Posted By Grant Forrest |  last update 22-May 2012

Whilst listening to a passionate speaker at today's Harrogate meeting talking about the pronouncements of NICE on the role of Oesophageal Doppler and Early Goal-Directed Therapy (EGDT), a few poorly-connected thoughts were rolling around in my head.

  • Over the course of the last 20-odd years post-Shoemaker we have accumulated a substantial body of confusing and contradictory research on the topic of EGDT
  • No-one seems to agree on what constitutes “adequate statistical power” in these studies, and there is a general concern about type I and II errors.
  • In his book “How Doctors Think”, Jerome Groopman reports a conversation with a Cardiology colleague, who confesses : There are aspects to human biology and human physiology that you just can't predict.

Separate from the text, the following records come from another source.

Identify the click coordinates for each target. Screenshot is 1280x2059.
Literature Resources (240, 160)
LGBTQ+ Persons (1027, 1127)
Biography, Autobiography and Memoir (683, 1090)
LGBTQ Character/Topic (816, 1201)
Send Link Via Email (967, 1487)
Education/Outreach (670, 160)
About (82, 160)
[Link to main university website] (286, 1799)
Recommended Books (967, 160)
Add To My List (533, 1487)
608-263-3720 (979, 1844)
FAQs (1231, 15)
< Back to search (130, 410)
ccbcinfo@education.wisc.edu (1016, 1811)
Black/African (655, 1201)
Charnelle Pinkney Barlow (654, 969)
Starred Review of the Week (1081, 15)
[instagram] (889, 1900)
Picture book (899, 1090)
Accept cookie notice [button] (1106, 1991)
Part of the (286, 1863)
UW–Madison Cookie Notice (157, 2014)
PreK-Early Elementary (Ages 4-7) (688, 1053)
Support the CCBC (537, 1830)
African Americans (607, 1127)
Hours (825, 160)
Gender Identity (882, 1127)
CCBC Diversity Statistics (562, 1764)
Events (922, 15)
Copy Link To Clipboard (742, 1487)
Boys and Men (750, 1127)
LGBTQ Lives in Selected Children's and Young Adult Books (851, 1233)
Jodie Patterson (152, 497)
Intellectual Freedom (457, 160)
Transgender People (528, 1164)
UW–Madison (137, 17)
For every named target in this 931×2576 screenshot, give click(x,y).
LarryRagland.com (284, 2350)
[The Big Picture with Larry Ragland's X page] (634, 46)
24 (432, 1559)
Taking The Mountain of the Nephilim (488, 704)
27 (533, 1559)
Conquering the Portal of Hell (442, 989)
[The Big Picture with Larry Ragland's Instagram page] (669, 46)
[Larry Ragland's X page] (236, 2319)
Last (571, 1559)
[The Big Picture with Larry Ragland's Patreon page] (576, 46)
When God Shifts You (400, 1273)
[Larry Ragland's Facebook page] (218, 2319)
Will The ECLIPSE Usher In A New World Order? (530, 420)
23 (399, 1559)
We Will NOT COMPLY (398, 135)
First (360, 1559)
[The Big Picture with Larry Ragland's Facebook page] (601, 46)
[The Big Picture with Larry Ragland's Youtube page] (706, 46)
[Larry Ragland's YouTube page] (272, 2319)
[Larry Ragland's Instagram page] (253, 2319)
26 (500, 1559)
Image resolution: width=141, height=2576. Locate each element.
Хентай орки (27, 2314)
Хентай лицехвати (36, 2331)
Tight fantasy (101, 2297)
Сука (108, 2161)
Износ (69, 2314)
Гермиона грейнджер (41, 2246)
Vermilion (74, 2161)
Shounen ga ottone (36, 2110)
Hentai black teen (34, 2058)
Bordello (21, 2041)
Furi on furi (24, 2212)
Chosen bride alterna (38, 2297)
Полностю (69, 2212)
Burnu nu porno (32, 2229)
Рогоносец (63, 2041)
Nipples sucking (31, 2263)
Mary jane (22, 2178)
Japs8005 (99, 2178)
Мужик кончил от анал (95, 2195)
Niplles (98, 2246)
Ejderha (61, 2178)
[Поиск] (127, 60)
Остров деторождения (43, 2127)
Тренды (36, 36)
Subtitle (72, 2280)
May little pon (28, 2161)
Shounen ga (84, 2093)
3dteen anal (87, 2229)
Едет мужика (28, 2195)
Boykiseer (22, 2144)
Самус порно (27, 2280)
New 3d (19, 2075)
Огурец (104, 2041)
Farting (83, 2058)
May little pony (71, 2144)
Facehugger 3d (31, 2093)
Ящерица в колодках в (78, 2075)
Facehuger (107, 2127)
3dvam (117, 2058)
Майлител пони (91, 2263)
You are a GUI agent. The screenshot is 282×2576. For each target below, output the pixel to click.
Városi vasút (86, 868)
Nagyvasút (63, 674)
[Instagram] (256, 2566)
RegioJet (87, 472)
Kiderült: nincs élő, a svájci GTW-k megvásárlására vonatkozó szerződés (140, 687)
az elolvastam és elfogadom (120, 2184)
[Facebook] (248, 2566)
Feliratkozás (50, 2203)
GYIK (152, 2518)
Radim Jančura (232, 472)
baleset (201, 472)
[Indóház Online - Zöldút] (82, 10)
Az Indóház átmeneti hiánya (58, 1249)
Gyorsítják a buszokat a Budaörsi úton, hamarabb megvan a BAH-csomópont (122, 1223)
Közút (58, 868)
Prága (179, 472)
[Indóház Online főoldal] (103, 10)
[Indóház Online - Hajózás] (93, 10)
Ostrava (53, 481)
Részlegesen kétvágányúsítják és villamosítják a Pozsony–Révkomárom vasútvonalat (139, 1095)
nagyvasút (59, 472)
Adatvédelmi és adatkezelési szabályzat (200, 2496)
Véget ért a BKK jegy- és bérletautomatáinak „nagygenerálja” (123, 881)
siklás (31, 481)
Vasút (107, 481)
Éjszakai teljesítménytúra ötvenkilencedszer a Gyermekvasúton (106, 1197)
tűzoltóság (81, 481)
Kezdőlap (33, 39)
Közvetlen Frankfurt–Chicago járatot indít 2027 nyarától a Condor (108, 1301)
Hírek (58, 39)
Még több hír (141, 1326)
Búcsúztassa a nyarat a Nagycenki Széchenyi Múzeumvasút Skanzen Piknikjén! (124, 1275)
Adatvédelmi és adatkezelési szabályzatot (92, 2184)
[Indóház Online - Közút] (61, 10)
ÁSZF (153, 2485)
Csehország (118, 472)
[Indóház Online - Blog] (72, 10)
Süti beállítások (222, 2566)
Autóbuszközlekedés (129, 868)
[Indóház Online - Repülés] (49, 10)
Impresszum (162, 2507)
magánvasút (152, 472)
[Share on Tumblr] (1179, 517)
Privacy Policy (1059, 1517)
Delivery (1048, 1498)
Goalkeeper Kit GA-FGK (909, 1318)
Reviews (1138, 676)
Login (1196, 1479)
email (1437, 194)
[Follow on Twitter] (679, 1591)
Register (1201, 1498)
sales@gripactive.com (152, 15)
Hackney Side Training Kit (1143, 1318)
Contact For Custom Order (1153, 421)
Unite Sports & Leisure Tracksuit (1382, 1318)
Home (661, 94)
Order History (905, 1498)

Deductive reasoning doesn't work for every case.”He discusses the tendency of clinicians to disregard uncertainty and also to engage in Magical Thinking when discussing outcomes with patients. "Quasi-magical thinking" describes "cases in which people act as if they erroneously believe that their action influences the outcome, even though they do not really hold that belief".

If we're honest, we'd have to admit that we're unable to say whether EGDT is good, bad or a waste of time and effort. Perhaps when we understand the pathophysiology properly, we might begin to creep towards an effective treatment, rather than the apparent confirmation bias-fest that we seem to have reached.